上記のメモは以下のStackOverflowを参考にしました。
How do I get PyLint to recognize numpy members? settings.jsonは以下のようになっています。
{
    "python.pythonPath": "C:\\ProgramData\\Anaconda3\\python.exe", 
    "python.autoComplete.addBrackets": true,
    "python.autoComplete.extraPaths": [
        "C:\\ProgramData\\Anaconda3\\Lib\\site-packages"
    ],
    // "python.autoComplete.preloadModules": [
    //     "cv2",
    //     "numpy",
    //     "matplotlib"
    // ],
    "python.linting.pylintArgs": [
        "--ignored-modules=numpy,cv2,matplotlib",
        "--ignored-classes=numpy,cv2,matplotlib",
        "--extension-pkg-whitelist=numpy,cv2,matplotlib"
    ]
}

試験用コード

OpenCVのチュートリアルにOpenCV, Numpy, Matplotlibの全てを試せるコードがあったため参考にしてコードを書いてみます。
Histograms – 1 : Find, Plot, Analyze !!! Lint(pylint)に従って書いていくと、以下のようなコードになります。
# -*- coding: utf-8 -*-
"""
Test code for auto complete
"""

import cv2
import numpy as np
from matplotlib import pyplot as plt

IMAGE = cv2.imread("lena512color.tiff")
cv2.imshow("image", IMAGE)
cv2.waitKey(0)

COLOR = ('b', 'g', 'r')
plt.plot()

for idx, c in enumerate(COLOR):
    hist, bins = np.histogram(IMAGE[:, :, idx].ravel(), 256, [0, 256])
    plt.plot(hist, color=c)
    plt.xlim([0, 256])

plt.show()

モジュール名の後に.(ドット)を打てば関数候補一覧が出ます。
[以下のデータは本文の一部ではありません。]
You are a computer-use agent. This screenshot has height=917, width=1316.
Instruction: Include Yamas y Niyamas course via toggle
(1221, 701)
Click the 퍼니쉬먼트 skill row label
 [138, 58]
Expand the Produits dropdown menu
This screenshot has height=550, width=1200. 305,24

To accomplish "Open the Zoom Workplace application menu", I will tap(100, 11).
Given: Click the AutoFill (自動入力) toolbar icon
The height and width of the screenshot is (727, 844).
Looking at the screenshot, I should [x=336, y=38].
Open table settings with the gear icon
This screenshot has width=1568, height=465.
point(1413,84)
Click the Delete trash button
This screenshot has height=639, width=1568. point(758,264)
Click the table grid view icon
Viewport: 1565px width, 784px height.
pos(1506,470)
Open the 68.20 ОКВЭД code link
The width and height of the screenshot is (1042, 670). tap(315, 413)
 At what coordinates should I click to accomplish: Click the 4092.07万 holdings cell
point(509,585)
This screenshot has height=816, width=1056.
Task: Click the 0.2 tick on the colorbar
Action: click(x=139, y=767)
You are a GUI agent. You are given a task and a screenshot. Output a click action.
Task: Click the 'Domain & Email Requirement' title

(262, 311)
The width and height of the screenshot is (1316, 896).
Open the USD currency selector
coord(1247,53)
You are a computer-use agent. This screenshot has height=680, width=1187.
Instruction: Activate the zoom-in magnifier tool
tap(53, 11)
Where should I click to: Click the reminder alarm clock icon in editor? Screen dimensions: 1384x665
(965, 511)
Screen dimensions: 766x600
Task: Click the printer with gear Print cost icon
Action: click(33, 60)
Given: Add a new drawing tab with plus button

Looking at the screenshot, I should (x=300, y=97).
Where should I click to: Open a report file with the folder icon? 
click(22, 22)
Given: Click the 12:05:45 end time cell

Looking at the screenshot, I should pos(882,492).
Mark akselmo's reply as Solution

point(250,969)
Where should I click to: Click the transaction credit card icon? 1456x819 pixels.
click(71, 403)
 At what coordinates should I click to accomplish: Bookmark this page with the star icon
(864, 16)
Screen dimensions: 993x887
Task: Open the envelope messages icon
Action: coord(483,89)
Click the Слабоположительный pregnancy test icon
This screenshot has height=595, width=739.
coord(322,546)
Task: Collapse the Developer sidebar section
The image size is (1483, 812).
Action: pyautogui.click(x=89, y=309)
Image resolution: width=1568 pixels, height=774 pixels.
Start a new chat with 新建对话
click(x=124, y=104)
また、入力後もマウスオーバーで関数の説明が出るようになりました。
ちなみに、NumpyのarrayであるIMAGEの後に.(ドット)を打っても候補は出てこないようでした。恐らく、コード中に型指定が無くIMAGEの中身が実行時までわからないためかと思います。 一応のスクリプト実行結果です。
OpenCVで画像を読み込んで、Numpyで各カラー成分のヒストグラムを計算し、Matplotlibを使ってヒストグラムをプロットできています。

1 Comment

  1. 高橋翔太

    2018-07-17 at 13:11

    同じくVS CodeでOpenCV開発を進めようとしていたため、非常に参考になりました。

    ありがとうございます。